__Instructions to follow__. Nothing but the records beneath, reproduced exactly, should appear in the answer.
========================
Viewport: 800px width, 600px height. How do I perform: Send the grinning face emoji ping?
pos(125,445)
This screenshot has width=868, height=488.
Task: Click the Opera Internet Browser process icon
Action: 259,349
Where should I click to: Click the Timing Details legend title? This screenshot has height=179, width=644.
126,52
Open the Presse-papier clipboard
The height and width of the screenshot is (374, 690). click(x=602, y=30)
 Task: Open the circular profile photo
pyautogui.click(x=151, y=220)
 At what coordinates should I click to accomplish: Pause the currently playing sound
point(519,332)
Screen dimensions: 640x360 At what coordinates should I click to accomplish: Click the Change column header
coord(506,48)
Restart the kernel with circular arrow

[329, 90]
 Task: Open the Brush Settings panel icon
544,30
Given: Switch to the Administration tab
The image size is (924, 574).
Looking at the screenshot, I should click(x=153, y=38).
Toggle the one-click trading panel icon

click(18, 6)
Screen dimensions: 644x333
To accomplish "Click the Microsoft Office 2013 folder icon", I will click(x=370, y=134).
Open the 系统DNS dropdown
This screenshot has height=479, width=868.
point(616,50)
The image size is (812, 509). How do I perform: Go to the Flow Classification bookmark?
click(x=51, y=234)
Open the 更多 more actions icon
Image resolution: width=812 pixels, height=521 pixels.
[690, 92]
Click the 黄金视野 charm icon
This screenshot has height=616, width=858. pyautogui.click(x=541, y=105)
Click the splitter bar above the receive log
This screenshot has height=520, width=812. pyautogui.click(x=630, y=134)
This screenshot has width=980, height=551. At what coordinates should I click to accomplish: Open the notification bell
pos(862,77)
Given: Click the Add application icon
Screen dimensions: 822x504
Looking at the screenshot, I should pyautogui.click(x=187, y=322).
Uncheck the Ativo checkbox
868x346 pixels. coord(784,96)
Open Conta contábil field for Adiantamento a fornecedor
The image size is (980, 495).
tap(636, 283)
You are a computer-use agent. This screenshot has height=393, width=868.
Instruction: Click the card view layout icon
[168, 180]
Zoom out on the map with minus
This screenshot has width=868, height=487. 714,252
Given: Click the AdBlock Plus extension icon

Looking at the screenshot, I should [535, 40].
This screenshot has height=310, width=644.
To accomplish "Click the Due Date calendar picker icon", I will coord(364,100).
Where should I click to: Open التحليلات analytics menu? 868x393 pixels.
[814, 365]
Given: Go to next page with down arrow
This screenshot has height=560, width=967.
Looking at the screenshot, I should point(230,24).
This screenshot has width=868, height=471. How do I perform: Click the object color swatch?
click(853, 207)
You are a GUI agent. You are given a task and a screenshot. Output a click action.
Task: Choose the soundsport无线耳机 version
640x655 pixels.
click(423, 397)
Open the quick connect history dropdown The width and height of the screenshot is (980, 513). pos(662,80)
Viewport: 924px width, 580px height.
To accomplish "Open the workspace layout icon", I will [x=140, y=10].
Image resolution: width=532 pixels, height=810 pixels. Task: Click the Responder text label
========================
__Completed task__.
Viewport: 800px width, 600px height. How do I perform: Send the grinning face emoji ping?
pos(125,445)
This screenshot has width=868, height=488.
Task: Click the Opera Internet Browser process icon
Action: 259,349
Where should I click to: Click the Timing Details legend title? This screenshot has height=179, width=644.
126,52
Open the Presse-papier clipboard
The height and width of the screenshot is (374, 690). click(x=602, y=30)
 Task: Open the circular profile photo
pyautogui.click(x=151, y=220)
 At what coordinates should I click to accomplish: Pause the currently playing sound
point(519,332)
Screen dimensions: 640x360 At what coordinates should I click to accomplish: Click the Change column header
coord(506,48)
Restart the kernel with circular arrow

[329, 90]
 Task: Open the Brush Settings panel icon
544,30
Given: Switch to the Administration tab
The image size is (924, 574).
Looking at the screenshot, I should click(x=153, y=38).
Toggle the one-click trading panel icon

click(18, 6)
Screen dimensions: 644x333
To accomplish "Click the Microsoft Office 2013 folder icon", I will click(x=370, y=134).
Open the 系统DNS dropdown
This screenshot has height=479, width=868.
point(616,50)
The image size is (812, 509). How do I perform: Go to the Flow Classification bookmark?
click(x=51, y=234)
Open the 更多 more actions icon
Image resolution: width=812 pixels, height=521 pixels.
[690, 92]
Click the 黄金视野 charm icon
This screenshot has height=616, width=858. pyautogui.click(x=541, y=105)
Click the splitter bar above the receive log
This screenshot has height=520, width=812. pyautogui.click(x=630, y=134)
This screenshot has width=980, height=551. At what coordinates should I click to accomplish: Open the notification bell
pos(862,77)
Given: Click the Add application icon
Screen dimensions: 822x504
Looking at the screenshot, I should pyautogui.click(x=187, y=322).
Uncheck the Ativo checkbox
868x346 pixels. coord(784,96)
Open Conta contábil field for Adiantamento a fornecedor
The image size is (980, 495).
tap(636, 283)
You are a computer-use agent. This screenshot has height=393, width=868.
Instruction: Click the card view layout icon
[168, 180]
Zoom out on the map with minus
This screenshot has width=868, height=487. 714,252
Given: Click the AdBlock Plus extension icon

Looking at the screenshot, I should [535, 40].
This screenshot has height=310, width=644.
To accomplish "Click the Due Date calendar picker icon", I will coord(364,100).
Where should I click to: Open التحليلات analytics menu? 868x393 pixels.
[814, 365]
Given: Go to next page with down arrow
This screenshot has height=560, width=967.
Looking at the screenshot, I should point(230,24).
This screenshot has width=868, height=471. How do I perform: Click the object color swatch?
click(853, 207)
You are a GUI agent. You are given a task and a screenshot. Output a click action.
Task: Choose the soundsport无线耳机 version
640x655 pixels.
click(423, 397)
Open the quick connect history dropdown The width and height of the screenshot is (980, 513). pos(662,80)
Viewport: 924px width, 580px height.
To accomplish "Open the workspace layout icon", I will [x=140, y=10].
Image resolution: width=532 pixels, height=810 pixels. Task: Click the Responder text label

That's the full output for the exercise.